Her rock sits, precariously balanced atop a natural wonder, as an acknowledgement of that. That rock is my farewell on this side of heaven. I know that I will see her again.
I learned from Deb, too. In the course of my relationship with Deb I began filling the role of "pastoral care pastor" at a small community church. The role was a joke ~ but it cost me my heart and my soul. Deb was part of that journey, largely because it made no sense to her. It was outside of any reality she could comprehend. I had community. I had so many people to care about and who cared about me. That was baffling to her. The religiosity it came wrapped up in made her scoff and say, "Don't think about that! It's not real. Let me tell you about my life..."
Deb should not have died alone. I should have been there. I say that without guilt. Without shame. With sorrow. I knew that she knew she was dieing. She never said it, but she expressed that knowledge in a thousand painful ways. I don't know why I didn't think it would happen as soon as it did. In retrospect, I don't know why we, who talked about absolutely every detail of her life, could not talk about her pending death.
I still have the email I sent her two days after she had passed. She would have been dead in her apartment when it found it's way to her inbox, "Hey Hon. 'Haven't heard from you for too long ~ I know. You probably just want some space, but I'm getting worried. Just drop a line to let me know you're okay?" I was always concerned that she would take her own life. Always.
Deb's life was marked by abuse, alcoholism, drug addiction, and heartbreak. She held nothing back in the years that we connected. She made me laugh ~ a lot. Her dark and quirky humor told it's own story of survival and put my silly roles and struggles into stark perspective.
I think that, over time, I will place many rocks for her.

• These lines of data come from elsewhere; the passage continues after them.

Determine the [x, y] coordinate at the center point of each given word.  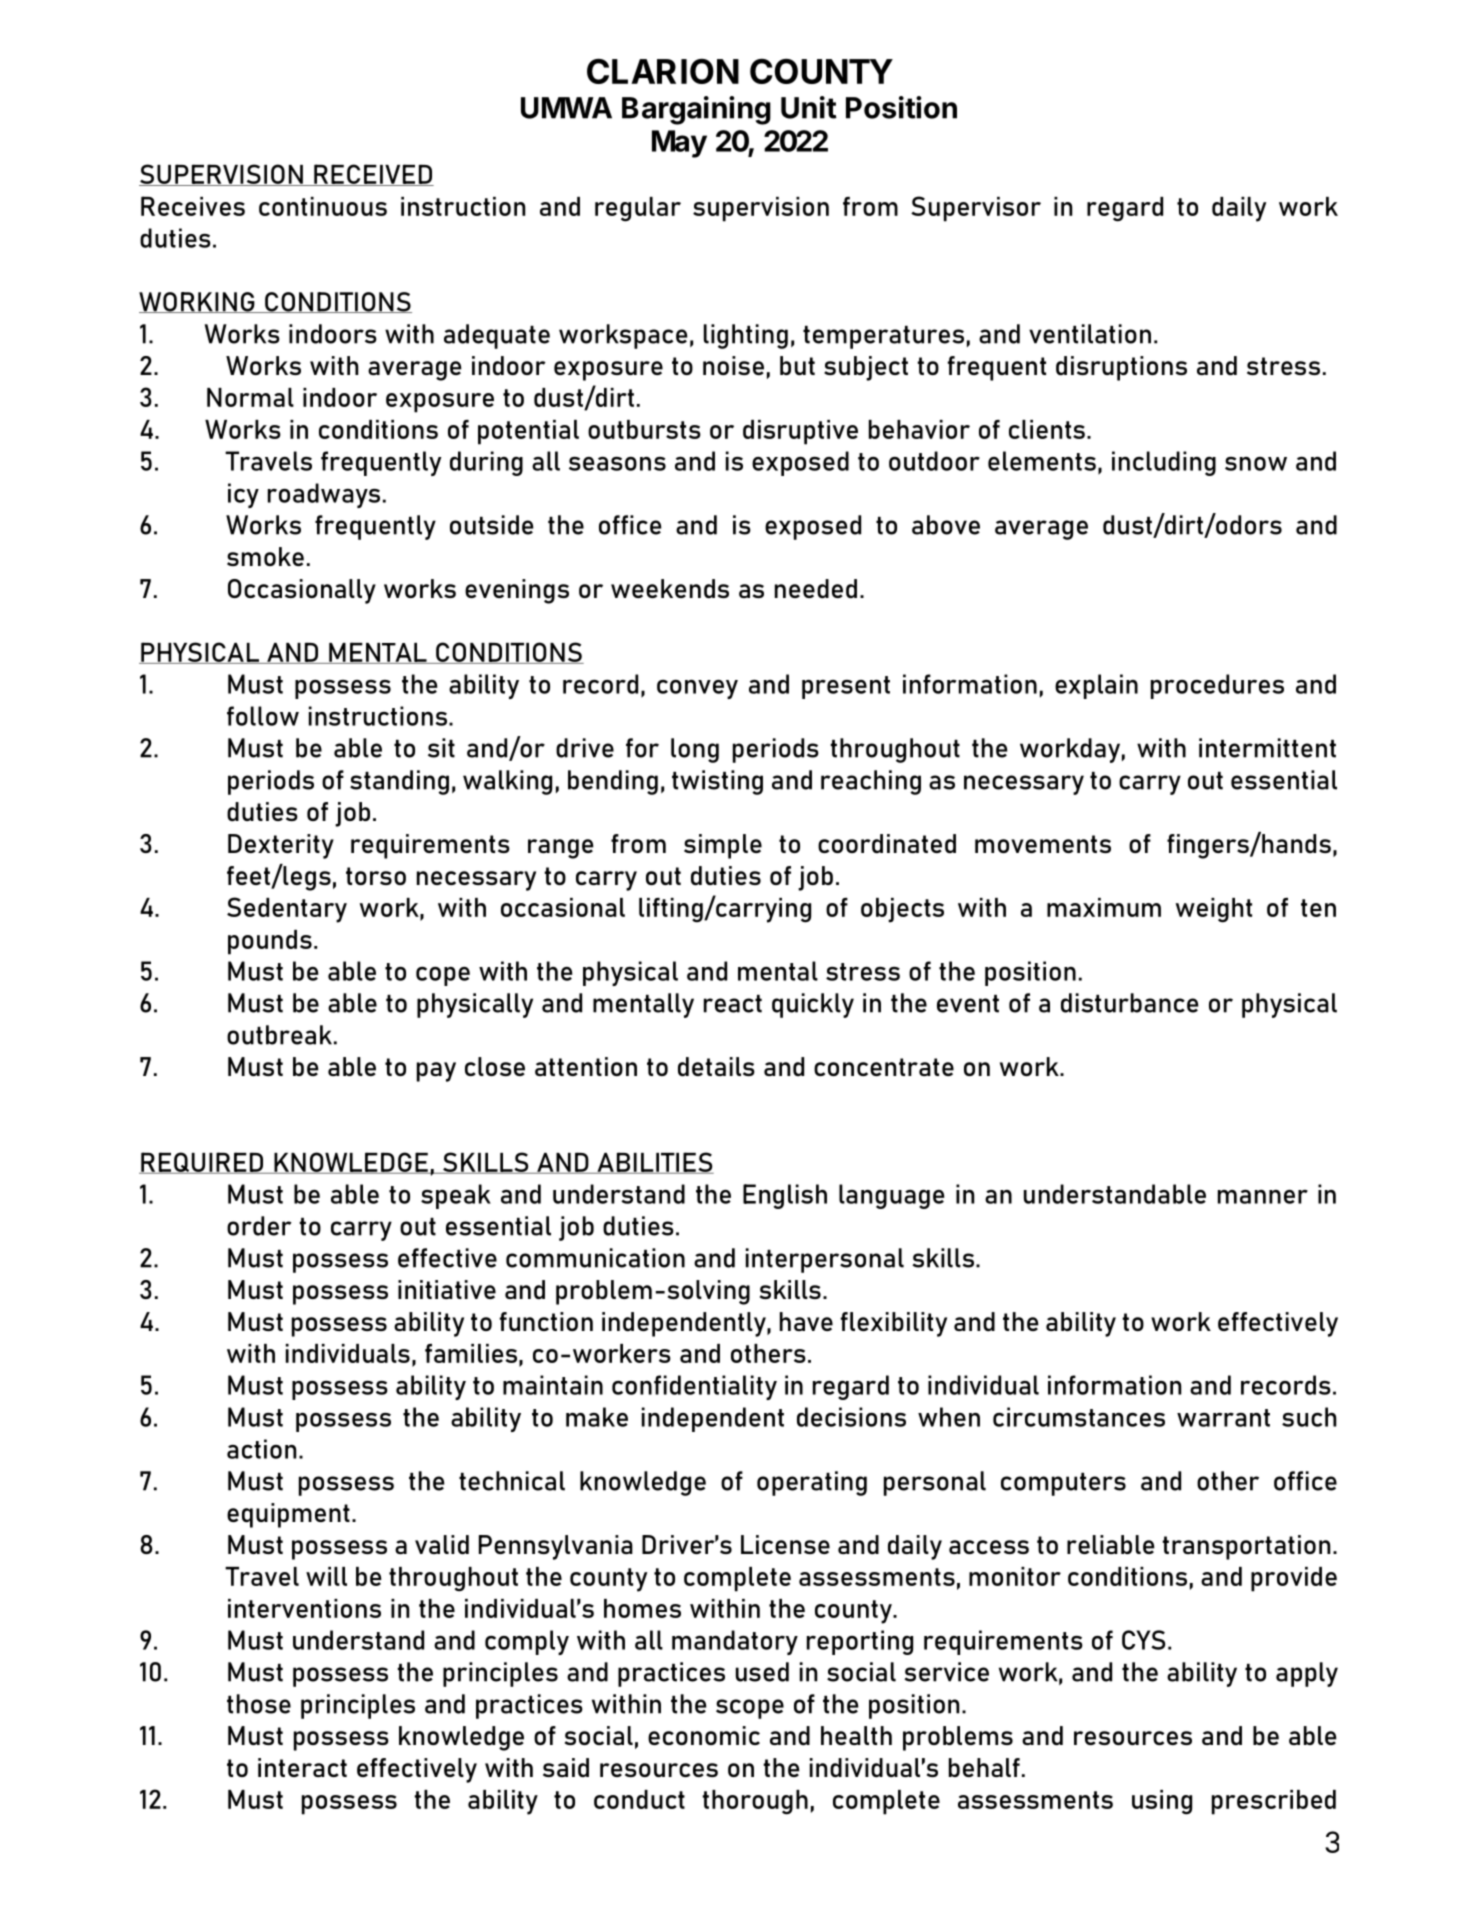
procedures [1217, 686]
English [785, 1196]
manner [1263, 1197]
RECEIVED [373, 175]
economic [704, 1735]
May [679, 144]
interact [302, 1767]
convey [697, 689]
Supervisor [976, 209]
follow [263, 716]
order [259, 1226]
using [1162, 1802]
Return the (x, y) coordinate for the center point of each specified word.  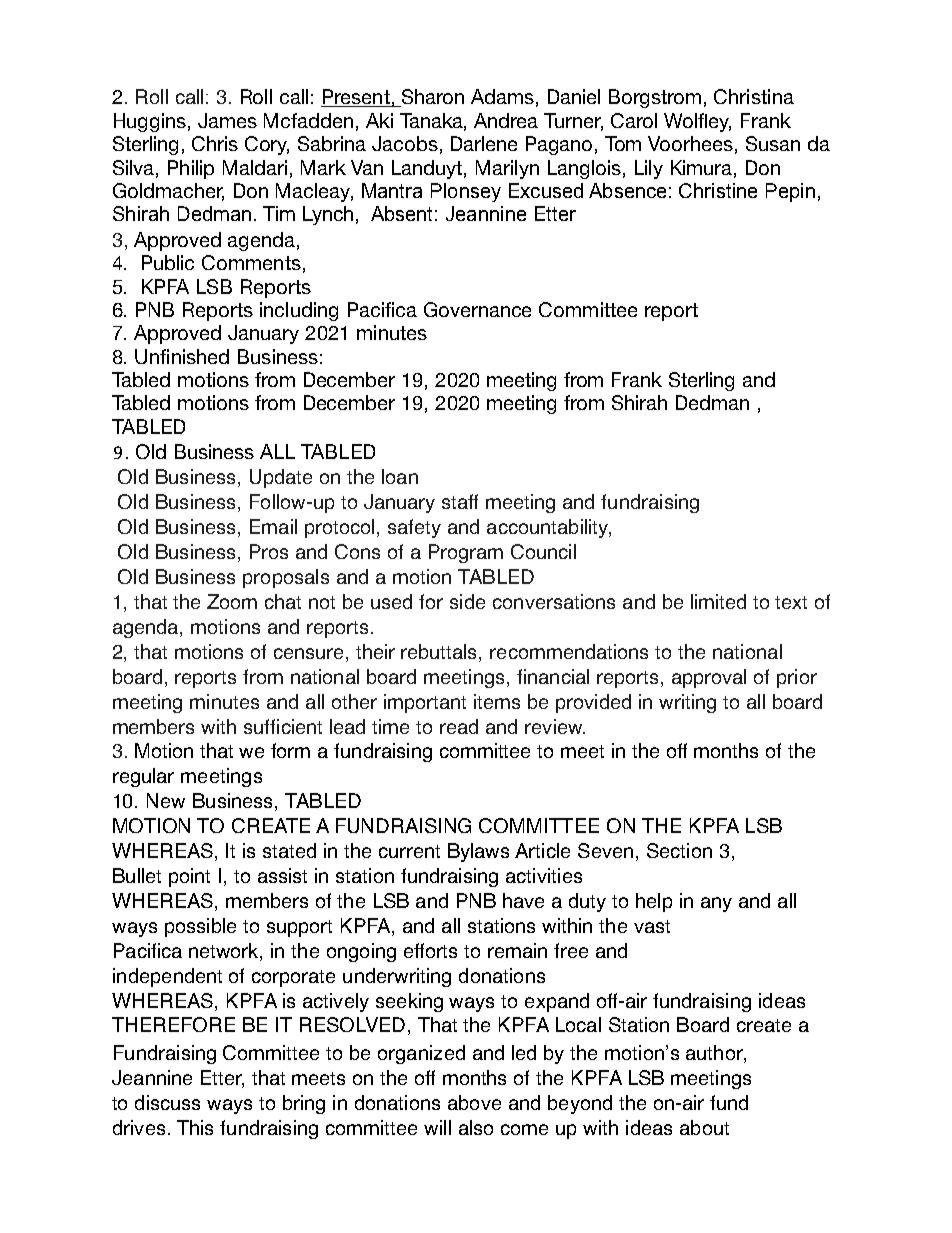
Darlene (484, 143)
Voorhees (690, 143)
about (704, 1127)
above (474, 1102)
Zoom (232, 601)
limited (718, 601)
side (467, 601)
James (227, 120)
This (195, 1127)
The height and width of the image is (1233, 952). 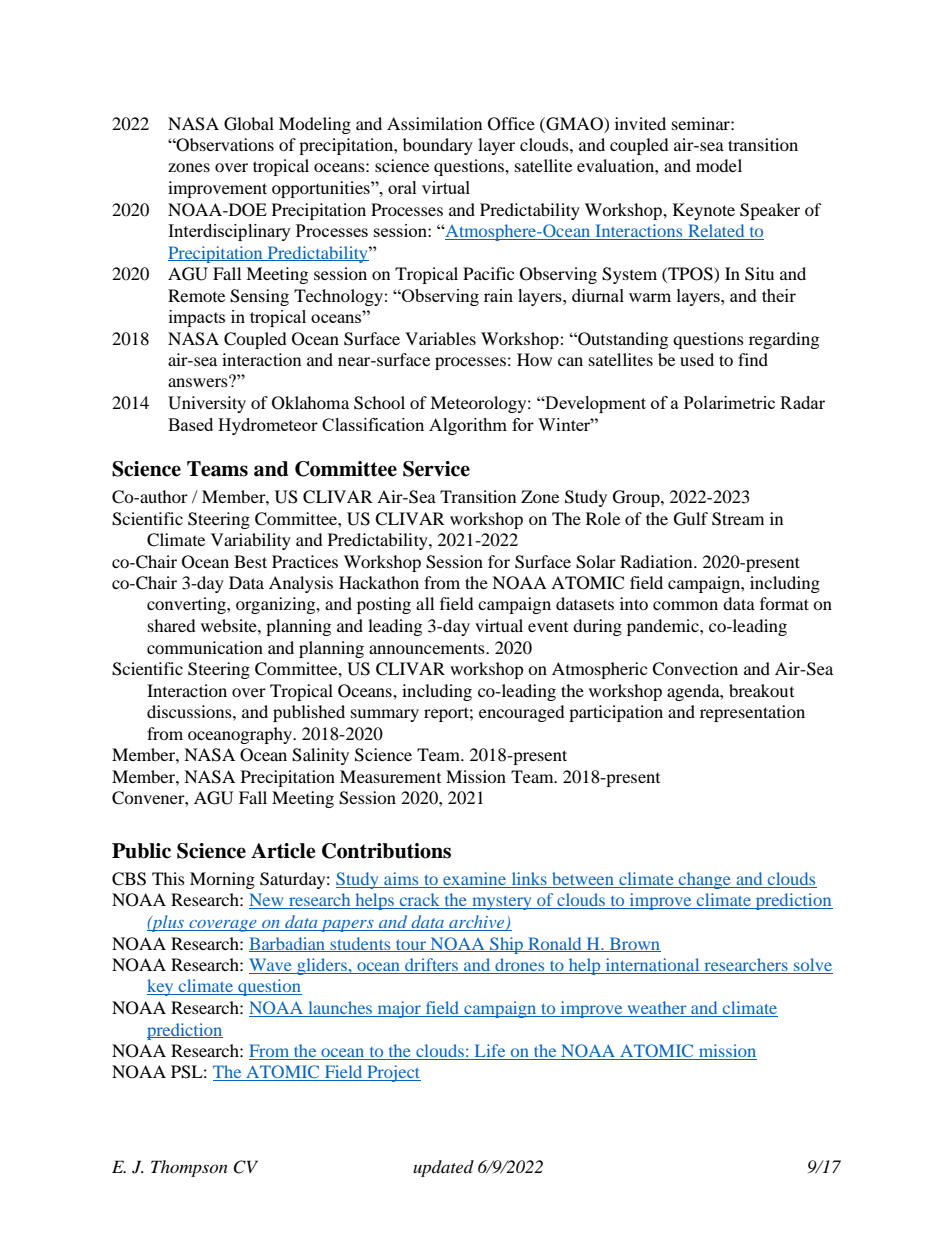 I want to click on Convection, so click(x=695, y=669).
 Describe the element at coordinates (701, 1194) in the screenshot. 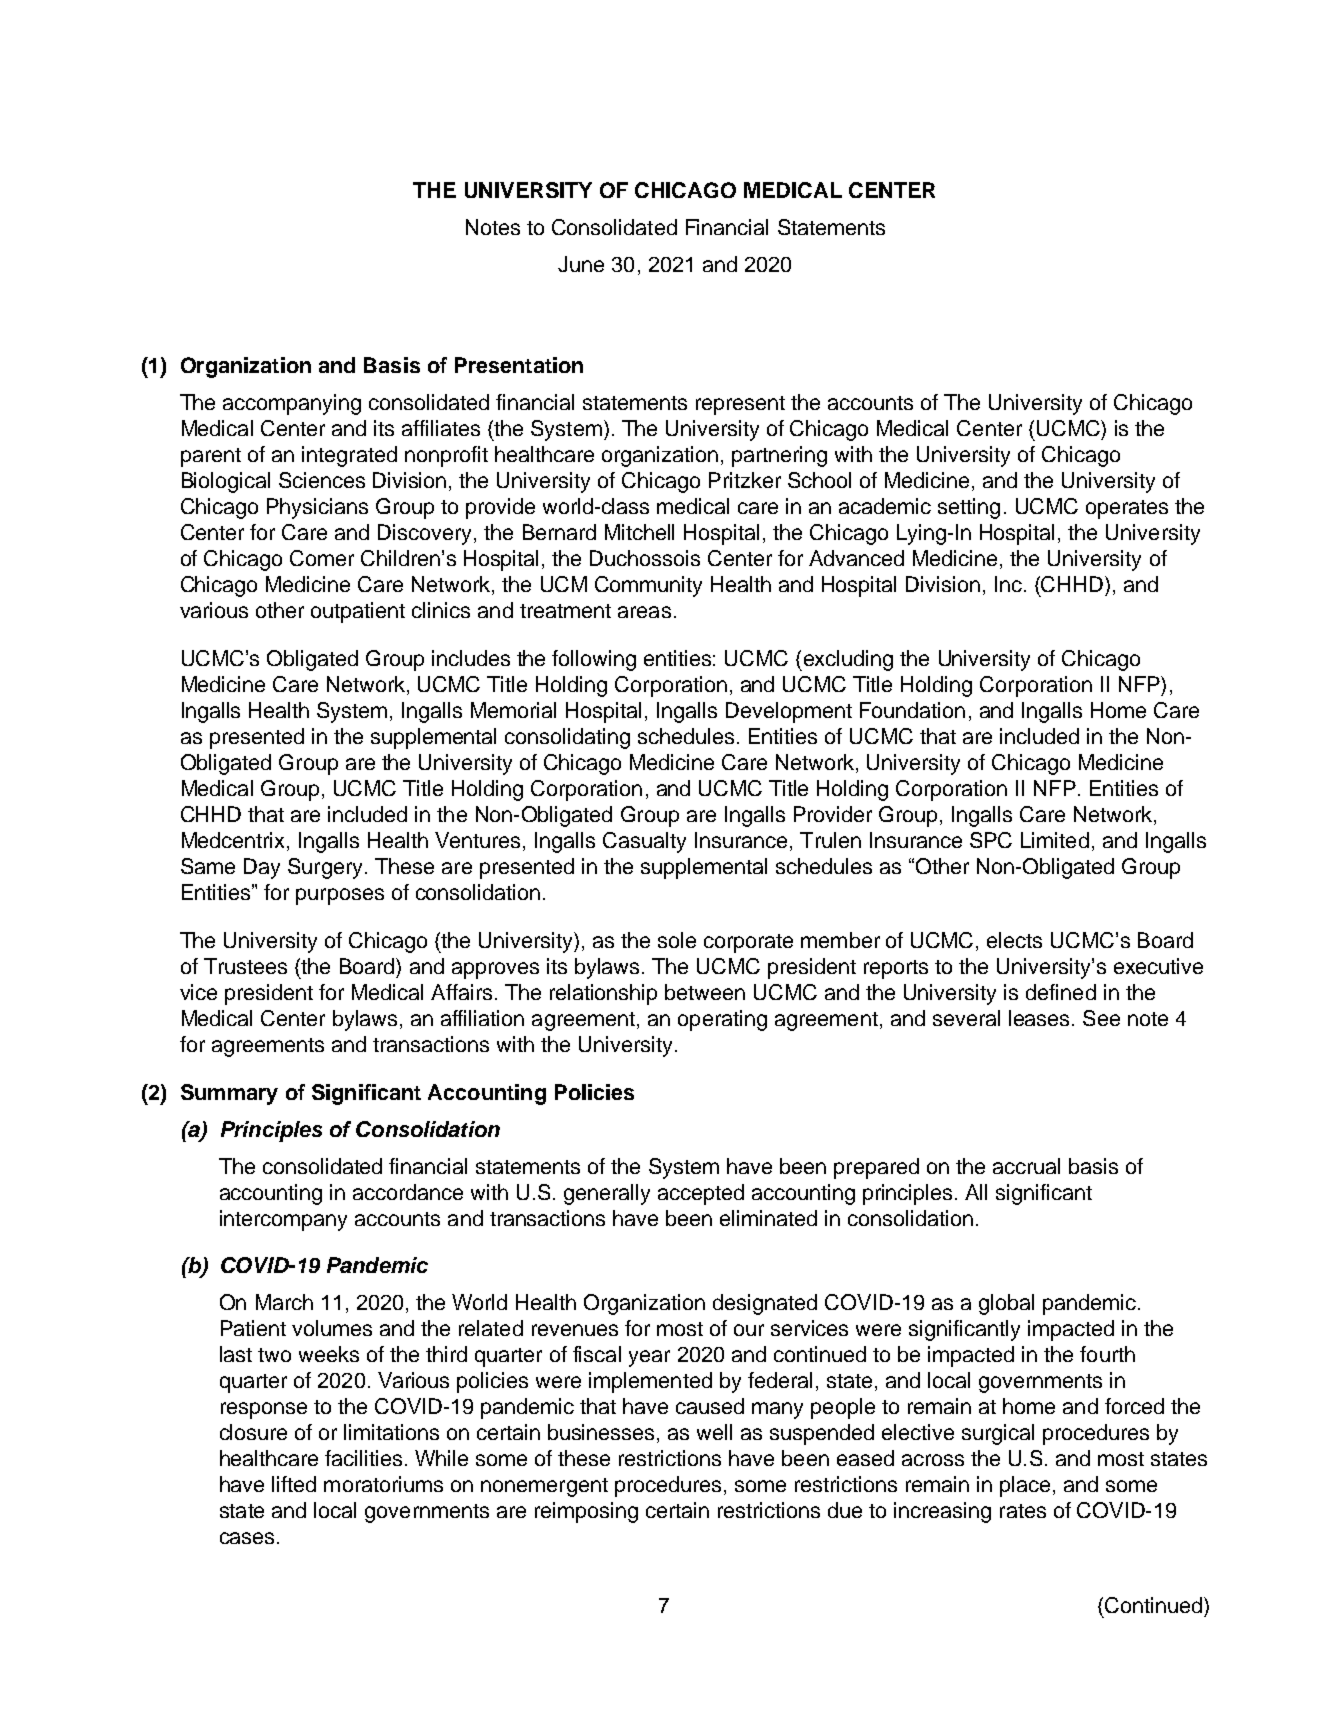

I see `accepted` at that location.
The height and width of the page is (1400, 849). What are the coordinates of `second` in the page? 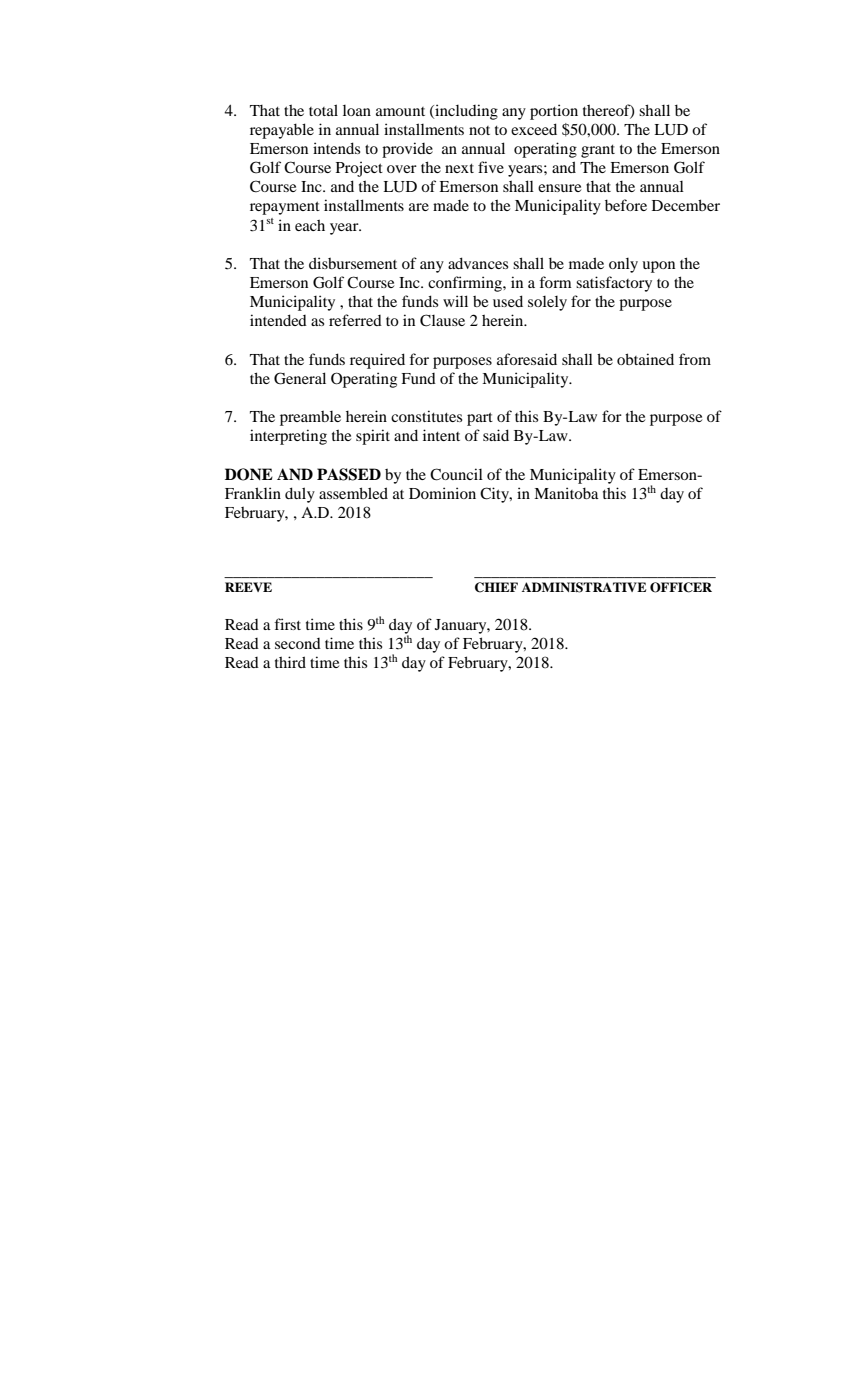 It's located at (298, 643).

An ongoing apology for leaving her alone. A constant reaching out for reassurance that she is at peace now, where life offered her none. A repeated acknowledgement that there are so many ways to move through this world and that every heart carries it's own story.
Two rocks. With them I thank these two women for giving to me, teaching me, modeling womanhood for me. With them I say goodbye, for now.